---------- Dataset entries
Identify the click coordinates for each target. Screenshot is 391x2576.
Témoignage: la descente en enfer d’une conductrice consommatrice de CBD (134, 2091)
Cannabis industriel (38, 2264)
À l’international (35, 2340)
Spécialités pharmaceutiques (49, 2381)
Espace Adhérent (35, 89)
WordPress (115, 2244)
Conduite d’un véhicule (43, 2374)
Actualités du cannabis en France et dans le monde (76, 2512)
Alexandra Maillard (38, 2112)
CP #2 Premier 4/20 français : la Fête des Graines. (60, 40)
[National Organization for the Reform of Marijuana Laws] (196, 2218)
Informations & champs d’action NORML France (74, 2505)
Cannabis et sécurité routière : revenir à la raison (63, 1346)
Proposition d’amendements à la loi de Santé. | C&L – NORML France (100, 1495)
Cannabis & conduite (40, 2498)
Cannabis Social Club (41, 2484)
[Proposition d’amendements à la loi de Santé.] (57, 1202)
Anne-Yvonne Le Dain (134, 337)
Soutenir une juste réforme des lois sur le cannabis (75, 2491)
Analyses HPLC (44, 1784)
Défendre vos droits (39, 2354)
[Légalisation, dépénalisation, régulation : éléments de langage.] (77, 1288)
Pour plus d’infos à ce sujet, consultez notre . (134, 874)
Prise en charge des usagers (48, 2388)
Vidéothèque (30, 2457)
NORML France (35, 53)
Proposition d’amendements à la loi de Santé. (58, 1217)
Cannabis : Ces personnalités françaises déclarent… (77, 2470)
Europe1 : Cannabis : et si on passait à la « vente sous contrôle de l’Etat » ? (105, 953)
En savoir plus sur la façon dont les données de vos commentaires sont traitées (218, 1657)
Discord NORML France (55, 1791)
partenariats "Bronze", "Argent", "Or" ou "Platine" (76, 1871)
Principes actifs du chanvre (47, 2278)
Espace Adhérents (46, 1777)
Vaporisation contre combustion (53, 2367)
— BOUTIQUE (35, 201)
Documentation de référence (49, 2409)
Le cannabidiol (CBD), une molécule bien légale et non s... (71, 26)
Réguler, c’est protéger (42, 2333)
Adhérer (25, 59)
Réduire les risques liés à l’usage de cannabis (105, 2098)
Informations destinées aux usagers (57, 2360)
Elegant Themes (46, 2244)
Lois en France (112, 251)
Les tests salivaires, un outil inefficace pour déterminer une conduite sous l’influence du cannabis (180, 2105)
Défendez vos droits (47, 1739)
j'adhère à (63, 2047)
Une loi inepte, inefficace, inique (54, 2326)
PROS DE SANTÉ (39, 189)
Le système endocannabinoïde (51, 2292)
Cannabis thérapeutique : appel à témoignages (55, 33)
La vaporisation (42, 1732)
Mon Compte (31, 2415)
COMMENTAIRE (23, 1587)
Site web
--------------------
**Exercise goal**
Copy the lines of the data above exactly as written, beginning with the line containing "Proposition d’amendements à la loi de Santé. |" and ending with the line containing "Cannabis : Ces", and leave out all other lines.

**Completed exercise**
Proposition d’amendements à la loi de Santé. | C&L – NORML France (100, 1495)
Cannabis & conduite (40, 2498)
Cannabis Social Club (41, 2484)
[Proposition d’amendements à la loi de Santé.] (57, 1202)
Anne-Yvonne Le Dain (134, 337)
Soutenir une juste réforme des lois sur le cannabis (75, 2491)
Analyses HPLC (44, 1784)
Défendre vos droits (39, 2354)
[Légalisation, dépénalisation, régulation : éléments de langage.] (77, 1288)
Pour plus d’infos à ce sujet, consultez notre . (134, 874)
Prise en charge des usagers (48, 2388)
Vidéothèque (30, 2457)
NORML France (35, 53)
Proposition d’amendements à la loi de Santé. (58, 1217)
Cannabis : Ces personnalités françaises déclarent… (77, 2470)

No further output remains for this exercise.